You didn't see his face. You imagine you probably would if you keep walking long enough to pass him after his turn around point, but with your luck it would be in a dark spot of the sidewalk and you'd miss it again. It's bizarre the way you're just out walking your dog, minding your own business, and still feel like you are the lunatic stalker. As if you could have somehow predicted he'd be out running at this particular location and this particular time, as if you're not the one who has this routine already.
It doesn't take long for you to put together the sequence of events and realize that the original plan of seeing his face is deeply flawed. It would be fucking meaningless because you still have no proof that he is Plain House Guy. In order for this to work you need solid evidence. You need to see him coming back home.
It's impossible to know how long of a run he's taking, but you do know how far this sidewalk goes and it's not forever. He's traveling faster than you, and if you don't turn around in time he'll pass you from behind again, AND you won't see where he lives. With a soft click of your tongue you're turning your dog around and heading back home. You're relying on dumb luck now, because if you're a few minutes too early you'll have to wait around and it will be suspicious.
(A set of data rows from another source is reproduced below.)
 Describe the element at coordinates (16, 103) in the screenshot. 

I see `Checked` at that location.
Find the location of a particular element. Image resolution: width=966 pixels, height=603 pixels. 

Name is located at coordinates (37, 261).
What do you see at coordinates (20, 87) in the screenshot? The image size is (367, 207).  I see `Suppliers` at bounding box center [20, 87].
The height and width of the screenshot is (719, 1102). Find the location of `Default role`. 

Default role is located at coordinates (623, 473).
If you're a few minutes too late he'll pass you, and, one, it would look very strange if you suddenly pick up into a run only when he's in front, and, two, you simply do not want to run. Even for a mysterious stranger.
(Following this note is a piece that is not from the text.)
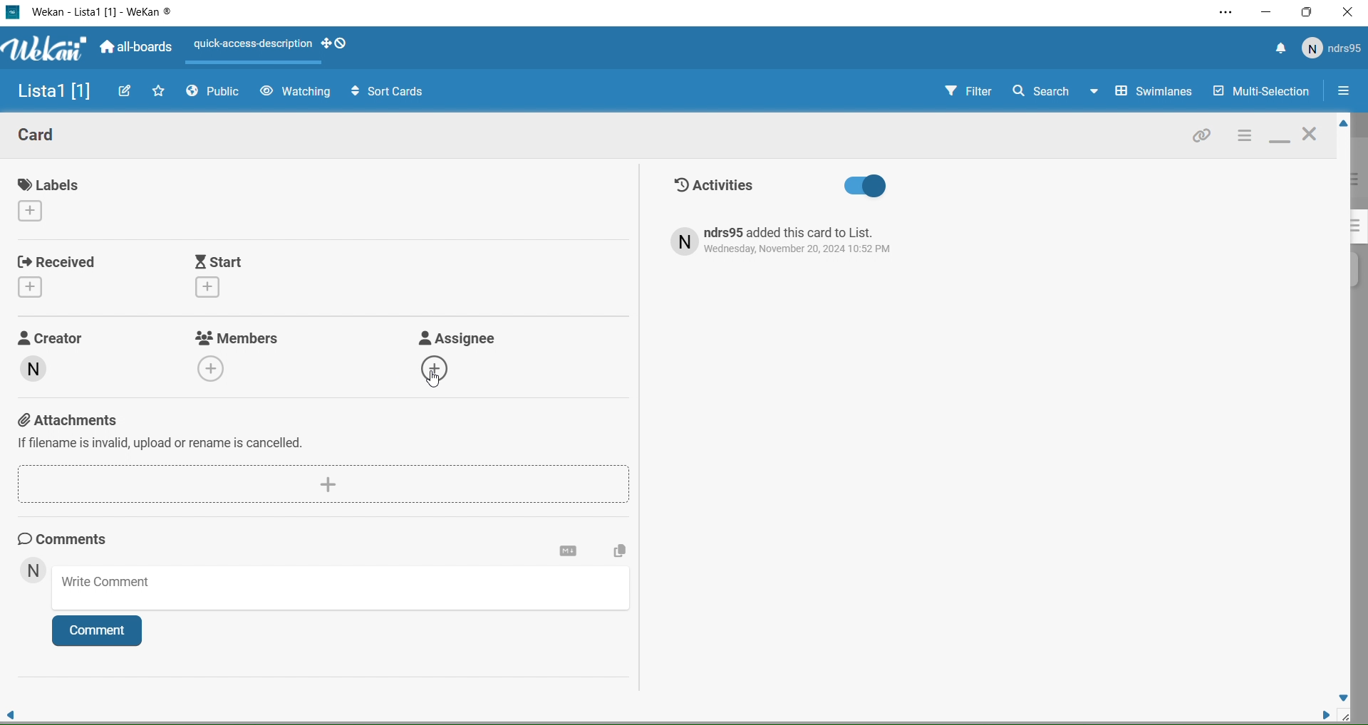  Describe the element at coordinates (1332, 48) in the screenshot. I see `User` at that location.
Lady Luck is on your side. You hear quick footsteps slowing behind you right as you turn back onto your street. A cooldown, of course. Only you feel like he should be breathing heavier than he is. That observation only lasts a split second in your head though, because you finally realize what this means. He's heading home in the same direction. He is almost definitively the Plain House Guy.
The face. You can't lose this chance to see the face. It would be the most natural thing to glance over your shoulder right now. You're a woman, alone at night, and a man is trailing behind you. It's almost weirder if you don't look.
But this isn't any random stranger. He's your random stranger who you've mentally adopted, and you know in your heart that it would be an unacceptable breach in honor to steal his likeness now while he's unaware. But you're coming up on the offshoot street, and your house is straight ahead while he will have to turn right. And you'll look back and watch him do it. Five paces left. Two. One. Keeping your shoulders loose and natural, you look back, and…
He's not looking at you. He's not even looking in your fucking direction. The bastard is headed down the side street towards his house, with his head turned completely the other way.